Страница 6 из 7
– Você tem um pescoço delicado e um corpo leve.4
Почему-то у него был хриплый женский голос. Прямо над ухом прозвучал короткий хохоток. Его позабавила растерянность и покорность, которую я выражал всем своим видом. Я беззвучно заплакал, перекатывая между ладонями камешки. Он не снял с меня камеру, а оставил под грудью. Впиваясь в живот и асфальт, она скрипела под тяжестью веса. Я сочувствовал, что нам обоим приходится это терпеть. Мне хватило смелости на то, чтобы заскулить, не размыкая губ. Он доказал, что властен надо мной, поднеся перочинный нож к горлу и проведя ухоженной рукой по лбу, на котором вздувалась жила.
– Fique quieto!5
Я понял, вернее, ощутил, что если буду двигаться, то умру. Хоть и всё внутри меня не унималось от гнева, представление о яростном отпоре добавило больше страха.
Его нельзя было скинуть или обезоружить.
Долбаная туша!
Почти с содроганием я представил мычащую свинью с подвижным пятачком; как эта свинья возится в грязной луже, беспрерывно хрюкает и фыркает. Стянув штаны и трусы, он хрюкнул точно так же, получая наслаждение, ведь я был голым и трясся, не переставая. Давал оценку.
Без лишних прелюдий он оказался во мне. Я зарыдал намного громче и закрыл глаза, чтобы не подвергаться ещё большему унижению. Мне было стыдно, что моя щека впечатывалась в землю, и что вдоль нас цвела нежная и чистая бело-жёлтая плюмерия, аромат которой переносил в недостижимый рай. Её место было среди бесконечного лета.

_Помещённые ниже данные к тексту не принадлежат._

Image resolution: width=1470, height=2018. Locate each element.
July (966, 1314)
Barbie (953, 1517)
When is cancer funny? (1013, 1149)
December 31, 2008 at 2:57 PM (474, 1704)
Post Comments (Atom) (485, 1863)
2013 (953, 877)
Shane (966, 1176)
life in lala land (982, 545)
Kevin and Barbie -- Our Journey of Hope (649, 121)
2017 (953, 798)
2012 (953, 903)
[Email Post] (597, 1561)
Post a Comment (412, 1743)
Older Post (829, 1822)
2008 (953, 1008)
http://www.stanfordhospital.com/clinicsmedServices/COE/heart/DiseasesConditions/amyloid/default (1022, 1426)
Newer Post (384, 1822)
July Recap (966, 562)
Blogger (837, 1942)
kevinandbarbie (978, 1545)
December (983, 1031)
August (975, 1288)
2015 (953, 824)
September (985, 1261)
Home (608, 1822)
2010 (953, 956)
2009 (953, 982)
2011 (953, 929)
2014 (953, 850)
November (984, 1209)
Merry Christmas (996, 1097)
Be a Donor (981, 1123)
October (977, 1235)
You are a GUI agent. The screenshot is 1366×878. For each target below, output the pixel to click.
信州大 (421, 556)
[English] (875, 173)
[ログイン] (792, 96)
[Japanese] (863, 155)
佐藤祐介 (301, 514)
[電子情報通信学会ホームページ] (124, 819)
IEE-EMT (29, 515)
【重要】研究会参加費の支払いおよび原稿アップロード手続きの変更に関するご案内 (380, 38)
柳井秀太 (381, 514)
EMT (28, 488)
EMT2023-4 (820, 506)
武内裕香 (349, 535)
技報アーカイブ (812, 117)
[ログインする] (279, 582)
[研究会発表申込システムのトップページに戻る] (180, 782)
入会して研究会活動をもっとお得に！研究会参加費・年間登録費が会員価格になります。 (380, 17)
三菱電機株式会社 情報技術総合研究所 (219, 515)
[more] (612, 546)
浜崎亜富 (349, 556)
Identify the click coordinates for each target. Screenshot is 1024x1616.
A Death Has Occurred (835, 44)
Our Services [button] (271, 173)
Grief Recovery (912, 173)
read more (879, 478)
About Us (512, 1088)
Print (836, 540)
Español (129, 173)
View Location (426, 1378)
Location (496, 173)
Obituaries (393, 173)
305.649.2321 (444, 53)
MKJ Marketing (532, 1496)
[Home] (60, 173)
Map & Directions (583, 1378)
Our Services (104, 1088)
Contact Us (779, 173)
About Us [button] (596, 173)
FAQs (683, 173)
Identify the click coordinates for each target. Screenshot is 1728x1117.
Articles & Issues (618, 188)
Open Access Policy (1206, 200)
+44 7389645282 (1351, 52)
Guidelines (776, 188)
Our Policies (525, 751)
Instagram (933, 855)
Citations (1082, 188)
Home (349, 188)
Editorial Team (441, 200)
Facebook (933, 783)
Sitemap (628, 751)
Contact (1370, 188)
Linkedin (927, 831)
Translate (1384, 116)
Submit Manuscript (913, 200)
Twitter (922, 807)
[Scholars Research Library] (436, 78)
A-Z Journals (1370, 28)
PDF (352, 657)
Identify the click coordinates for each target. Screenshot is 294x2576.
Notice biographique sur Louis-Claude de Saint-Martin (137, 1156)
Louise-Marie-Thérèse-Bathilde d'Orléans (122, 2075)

Я стонал от боли, неосознанно даря блаженство своему мучителю. Шлепок за шлепком, он не переставал толкаться и тупо мычал. От резких движений меня затошнило. Дыхание учащалось по мере того, как он подходил к концу, впившись пальцами в поясницу. Я уже не соображал, где нахожусь и почему до сих пор не потерял сознание. Я не мог дождаться, когда всё закончится. Он закрыл мой рот и быстро кончил. Отпустив, он что-то прохрипел вскользь, и, застёгиваясь на ходу, скрылся в переулке.
Меня словно трепала лихорадка. Я приложил усилие, чтобы подняться, но тут же завалился. Когда я в третий раз шлёпнулся на задницу, то не сдержал вскрик, и, оставшись сидеть на боку, медленно оделся.
Через силу добрался домой. (Приваливался то к столбам, то к машинам.) Одолеваемая тревогой мама включила свет как раз, когда я зашёл в гостиную. Впервые она видела, что бы у меня было тёмно-красное, залитое слезами лицо. Появившийся как из ниоткуда папа проявлял крайнюю озабоченность.
Родители не засыпали, а дожидались меня. Даже перед ними я не мог скрыть подавленность и всхлипывал поминутно, изрядно робея и стесняясь. Я опустил взгляд в пол.
– Что случилось? – спросила мама.
– На тебя напали?
– Нет… Я упал…
– По тебе и не скажешь. Ну-ка, иди сюда, дай погляжу, – подозвал папа, подозрительно нюхая воздух. – Что за вонь? Как в помойке искупался.
– Я упал… и разбил камеру!
– Как?
– Я гулял и не заметил… поскользнулся на мусоре… Он из бака выпал, а я поскользнулся и упал! Это правда!
Таким образом, несчастье коснулось не только меня.
– Ты расстроился из-за него? Эйден, милый, это всего лишь фотик. Пожалуйста, не плачь, всё хорошо! Мы не будем ругать.
Маму затрясло от шока. Она потеряла контроль. Папа держался молодцом, но было видно, что он мне не верил. Молчал, чтобы не усилить всеобщее беспокойство.
– У тебя кровь.
– Где?
– Внизу, – отозвался папа и сердито нахмурился. – А ещё за километр несёт парфюмом.
– От стекла! Там был флакон! – всхлипнул я шумно.
– Значит, ты не вынул стекло? Тебе нужна помощь. Скорее снимай одежду!
Мама протянула ладонь, и меня словно молнией пронзило. Я не был готов принять тепло и отстранился, скривившись в наигранном омерзении.
– Отстань! Я справлюсь…
– А если рана глубокая?
– Нет! Идите уже!
Убежав в ванную, я закрылся, чтобы не отвлекаться. Ни одного расспроса. Свободное пространство для безысходности. Мне срочно нужно было отмыться, содрать старую кожу мочалкой. Я поливал лейкой голову, грудь, ноги, перед этим застирал вещи, чтобы мама не наткнулась на засохшую кровь или, не дай бог, чужое семя. Было бы лучше, будь я остался за столом или, несмотря на ужас погони, потерял способность хладнокровно мыслить и вступил в борьбу, отпугнув легкомыслием свинью. Было бы, было бы, но вышло иначе.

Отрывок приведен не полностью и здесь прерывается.